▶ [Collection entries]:
____________
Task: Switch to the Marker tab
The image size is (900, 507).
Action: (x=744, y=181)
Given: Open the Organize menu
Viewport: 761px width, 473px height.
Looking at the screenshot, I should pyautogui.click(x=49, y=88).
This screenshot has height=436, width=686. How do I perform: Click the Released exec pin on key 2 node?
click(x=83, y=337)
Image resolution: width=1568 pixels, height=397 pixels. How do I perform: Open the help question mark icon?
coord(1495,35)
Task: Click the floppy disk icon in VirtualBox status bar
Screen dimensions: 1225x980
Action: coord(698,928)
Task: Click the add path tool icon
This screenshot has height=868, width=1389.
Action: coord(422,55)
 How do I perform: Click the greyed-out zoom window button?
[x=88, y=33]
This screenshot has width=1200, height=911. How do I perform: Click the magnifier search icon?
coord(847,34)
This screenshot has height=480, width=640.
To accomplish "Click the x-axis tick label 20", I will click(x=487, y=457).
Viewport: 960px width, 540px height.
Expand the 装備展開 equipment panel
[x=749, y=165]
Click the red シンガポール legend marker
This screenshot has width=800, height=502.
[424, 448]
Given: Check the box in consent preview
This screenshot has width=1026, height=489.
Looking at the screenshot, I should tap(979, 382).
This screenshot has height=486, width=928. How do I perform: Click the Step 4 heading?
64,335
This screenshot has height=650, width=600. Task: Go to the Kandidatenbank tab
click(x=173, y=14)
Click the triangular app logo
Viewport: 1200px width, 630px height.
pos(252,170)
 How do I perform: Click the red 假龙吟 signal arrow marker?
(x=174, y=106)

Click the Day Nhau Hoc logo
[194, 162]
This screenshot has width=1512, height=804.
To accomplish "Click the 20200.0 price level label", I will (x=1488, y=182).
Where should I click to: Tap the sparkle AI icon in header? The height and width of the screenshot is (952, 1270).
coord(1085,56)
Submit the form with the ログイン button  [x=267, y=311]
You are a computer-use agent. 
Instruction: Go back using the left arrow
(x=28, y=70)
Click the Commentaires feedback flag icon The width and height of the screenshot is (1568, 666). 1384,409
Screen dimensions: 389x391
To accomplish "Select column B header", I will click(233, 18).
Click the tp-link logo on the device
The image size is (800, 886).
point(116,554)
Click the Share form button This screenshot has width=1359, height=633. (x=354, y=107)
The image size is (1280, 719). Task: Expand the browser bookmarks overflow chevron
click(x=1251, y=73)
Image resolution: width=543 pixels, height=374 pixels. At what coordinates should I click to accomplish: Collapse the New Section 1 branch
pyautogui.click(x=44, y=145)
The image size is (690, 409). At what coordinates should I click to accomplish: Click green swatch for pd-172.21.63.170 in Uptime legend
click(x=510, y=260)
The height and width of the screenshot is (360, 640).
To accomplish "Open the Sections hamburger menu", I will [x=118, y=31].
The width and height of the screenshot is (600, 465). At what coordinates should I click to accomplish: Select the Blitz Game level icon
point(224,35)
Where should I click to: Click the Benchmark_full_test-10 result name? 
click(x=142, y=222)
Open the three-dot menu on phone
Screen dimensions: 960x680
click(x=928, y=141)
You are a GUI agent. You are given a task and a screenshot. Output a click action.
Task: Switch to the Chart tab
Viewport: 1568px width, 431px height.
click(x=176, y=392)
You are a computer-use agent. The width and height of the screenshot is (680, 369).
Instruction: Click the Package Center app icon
____________
▶ [What is expected]: Would you please reproduce the records above exactly, only from their first line through the line holding "Task: Click the add path tool icon", with both ends included?

▶ [Exercise result]:
Task: Switch to the Marker tab
The image size is (900, 507).
Action: (x=744, y=181)
Given: Open the Organize menu
Viewport: 761px width, 473px height.
Looking at the screenshot, I should pyautogui.click(x=49, y=88).
This screenshot has height=436, width=686. How do I perform: Click the Released exec pin on key 2 node?
click(x=83, y=337)
Image resolution: width=1568 pixels, height=397 pixels. How do I perform: Open the help question mark icon?
coord(1495,35)
Task: Click the floppy disk icon in VirtualBox status bar
Screen dimensions: 1225x980
Action: coord(698,928)
Task: Click the add path tool icon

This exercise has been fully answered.